:: EXCERPT TO READ ::
%%
"The Red Snake (Hino Horror # 1)" by Hideshi Hino
Reviewed by: John R. Platt

With more than 200 graphic novels in print in his native Japan, Hideshi Hino is acknowledged as one of that country's masters of horror comics. Strangely, he is virtually unknown in the United States, where only a few rare pieces of his work have appeared in print in English. With "The Red Snake," the first in an ambitious series of newly translated reprints, Cocoro Books hopes to change that.

This disturbing and surreal tale is narrated by a young Japanese boy, who lives with his crazy family in an isolated house in the middle of nowhere. As the book opens, the boy tells us that the house fills him with dread. He has never known any other place, and every time he tries to escape into the surrounding jungle, he somehow ends up right back where he began.

The boy shares the house with his mother, father, grandfather, grandmother and sister -- none of whom appear to be very sane. His father raises chickens, and lovingly converses with the heads of the ones he has slaughtered. His mother slavishly uses the chickens' eggs to massage and treat a terrible growth on the abusive grandfather's face. The grandmother thinks she, herself, is a chicken, and spends her days sitting on a giant nest of twigs, trying to lay her own eggs. And then there's the boy's older sister -- obsessed with bugs, she gets just a little bit too much pleasure out of their company.

Although the house is huge, possible endless, the boy has seen little but the few rooms his family use for their dwelling and chicken-rearing. They are kept from the rest of the house by a huge, ornate mirror, which blocks one of the hallways. The mirror fascinates the boy, but his grandfather warns him that it is a gateway to hell, and that anyone who looks into it will bring a curse and ruin down upon his family.
%%
:: WORK TASK ::
Continue the review of "The Red Snake" from the point where it stops. The items that come next are not needed for this work.

(Dataset entries)
%%
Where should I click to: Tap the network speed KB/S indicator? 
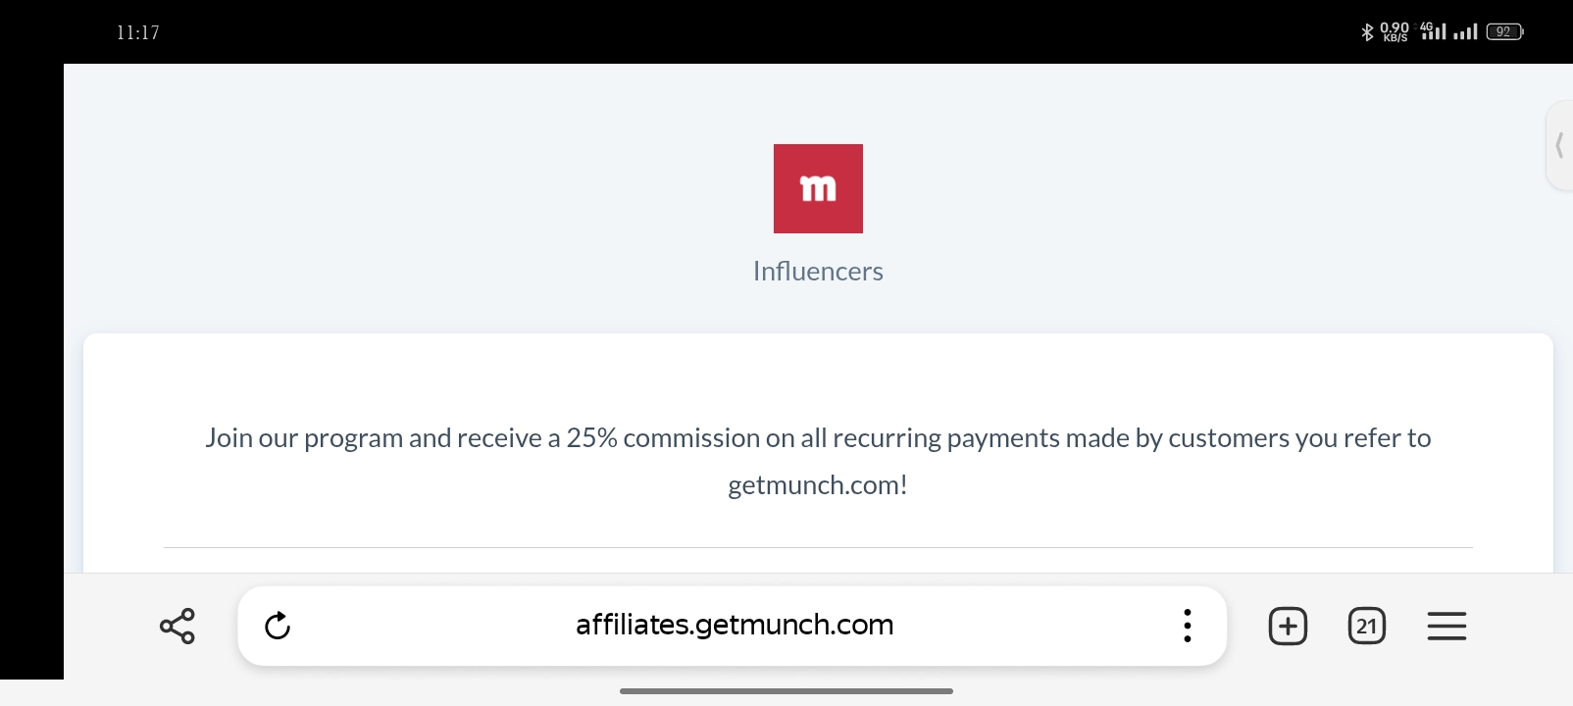tap(1395, 32)
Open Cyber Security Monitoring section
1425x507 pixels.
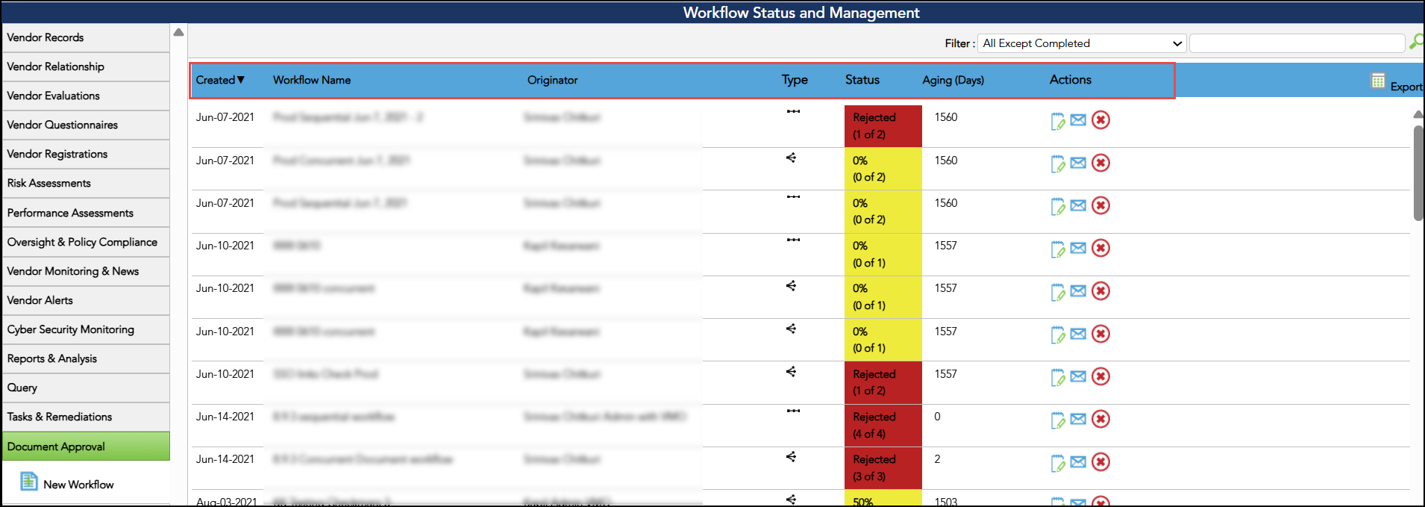coord(71,329)
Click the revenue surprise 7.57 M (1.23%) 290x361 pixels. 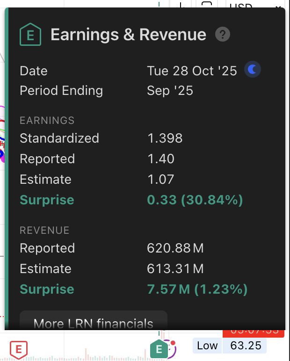click(197, 289)
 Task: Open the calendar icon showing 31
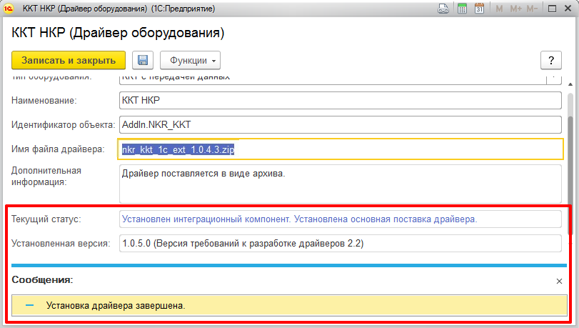pyautogui.click(x=479, y=9)
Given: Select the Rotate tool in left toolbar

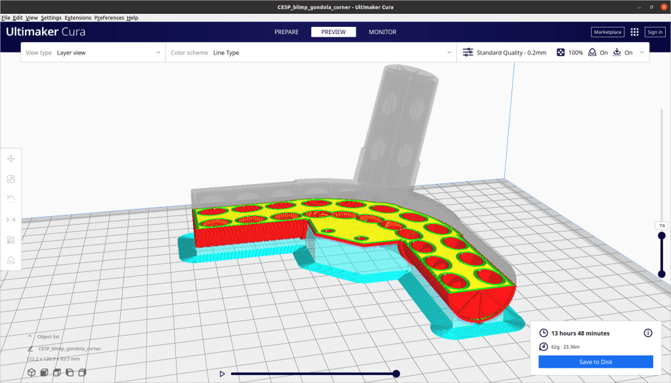Looking at the screenshot, I should pos(11,199).
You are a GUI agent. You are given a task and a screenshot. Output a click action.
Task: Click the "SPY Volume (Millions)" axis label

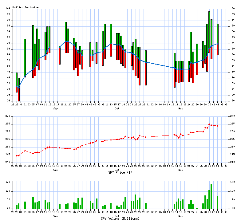120,218
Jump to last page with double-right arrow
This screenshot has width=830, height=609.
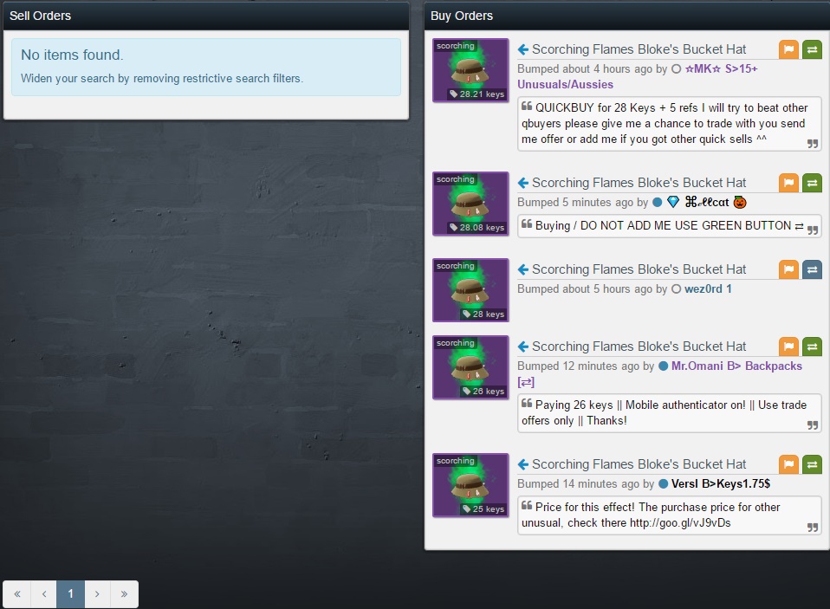(124, 594)
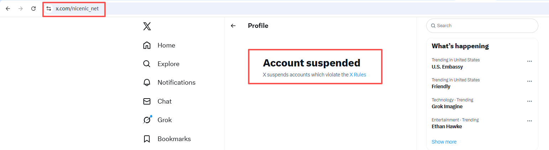Open more options for U.S. Embassy trend
Screen dimensions: 549x150
coord(529,61)
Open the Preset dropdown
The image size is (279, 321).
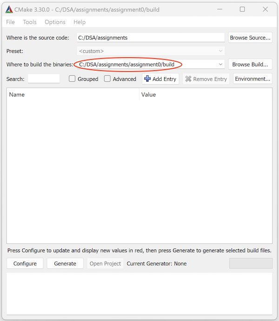tap(220, 51)
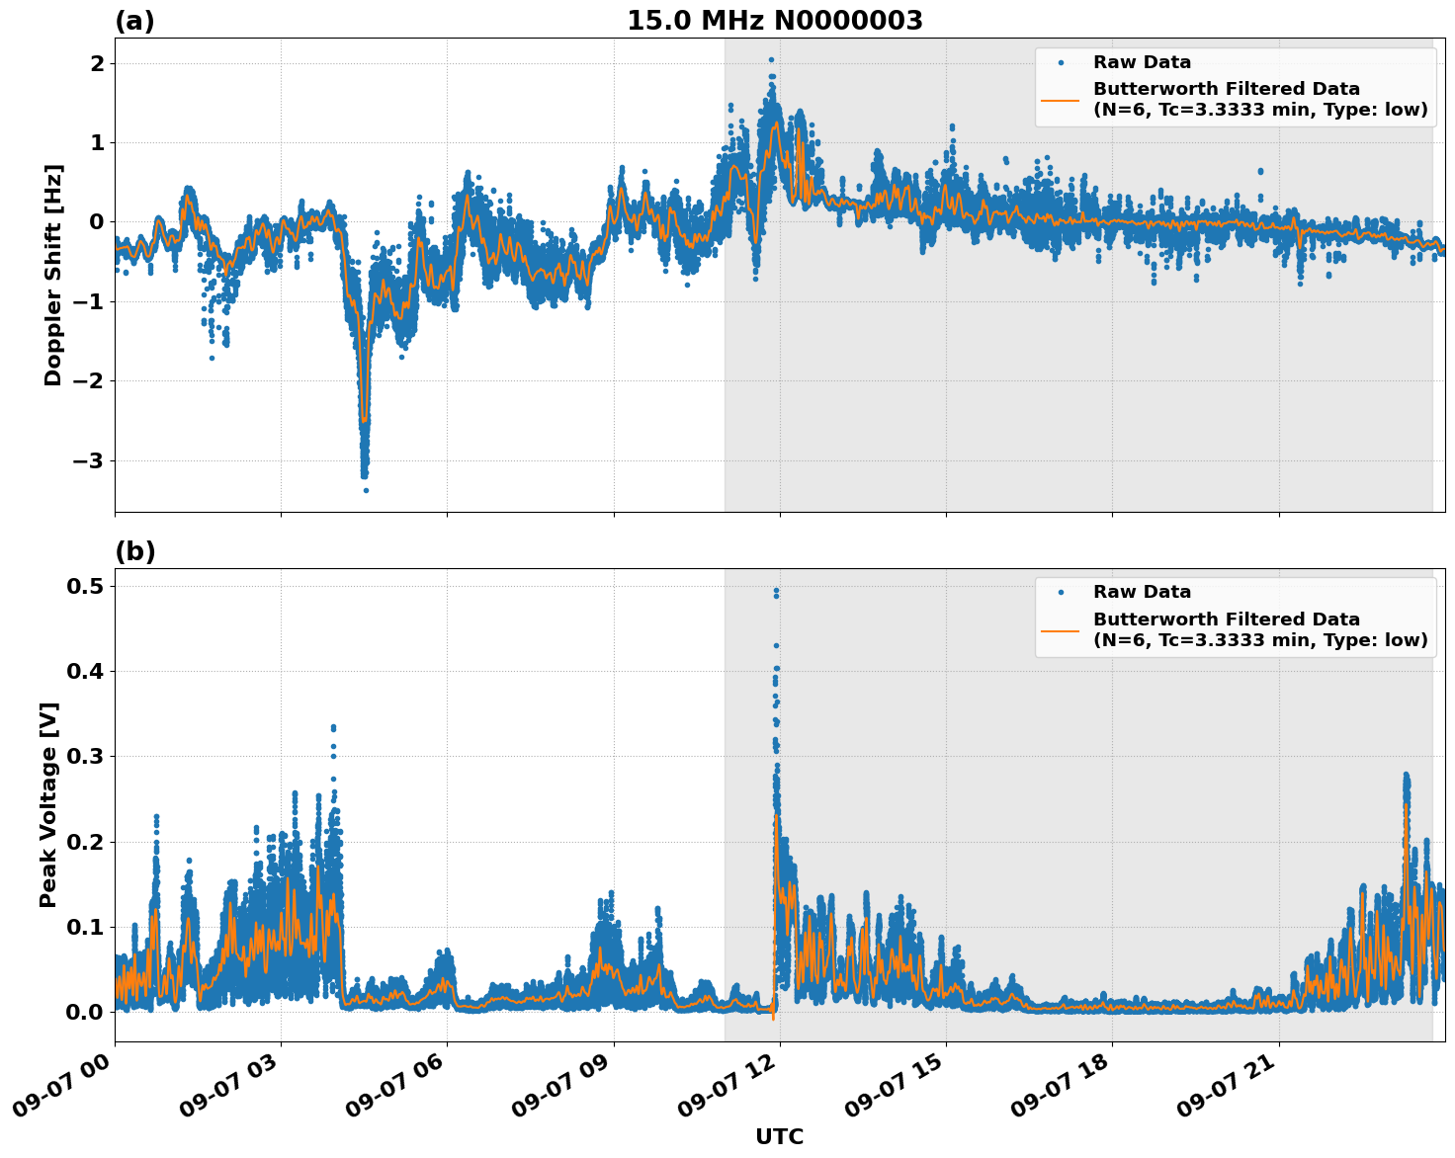Click the panel label (b)
Viewport: 1455px width, 1158px height.
pos(133,550)
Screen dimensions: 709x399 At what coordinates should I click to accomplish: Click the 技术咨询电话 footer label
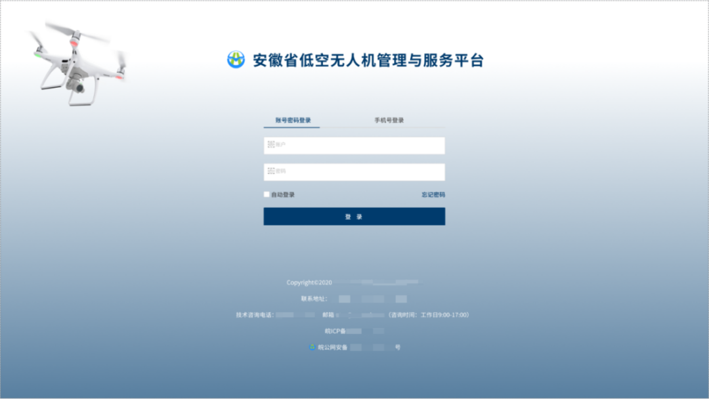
%%
:: TASK OUTPUT ::
One night, the boy dreams that he is passing beyond the mirror to the unknown world beyond. Before he can see what lies behind the gate, he wakes, and his sister yells from the next room. Running to her side, he sees a mysterious red snake slithering out from her bed, and two bite marks oozing blood down her thigh.

Also responding to her cries, the grandfather announces that the red snake came from the mirror -- which they find is now cracked -- and that a terrible fate awaits them all. The boy says nothing, afraid that his dreams have brought the snakes to torture them.

From here, the horror develops quickly. The red snakes multiply, drinking from the sister in a nightly orgy. Their attentions change her, giving her a taste for blood. Caught killing chickens to drink their precious fluids, the grandfather tries to tie her up. She responds violently, slicing off his foot before he can punish her. But the wound is not fatal -- instead, it causes his cancer-like growth to suddenly move from his face down to his leg.

The chickens forgotten, the grandfather orders the boy's mother to treat the painful growth with more eggs. While massaging it, the growth explodes, raining acidy blood upon the mother, destroying her face and mind.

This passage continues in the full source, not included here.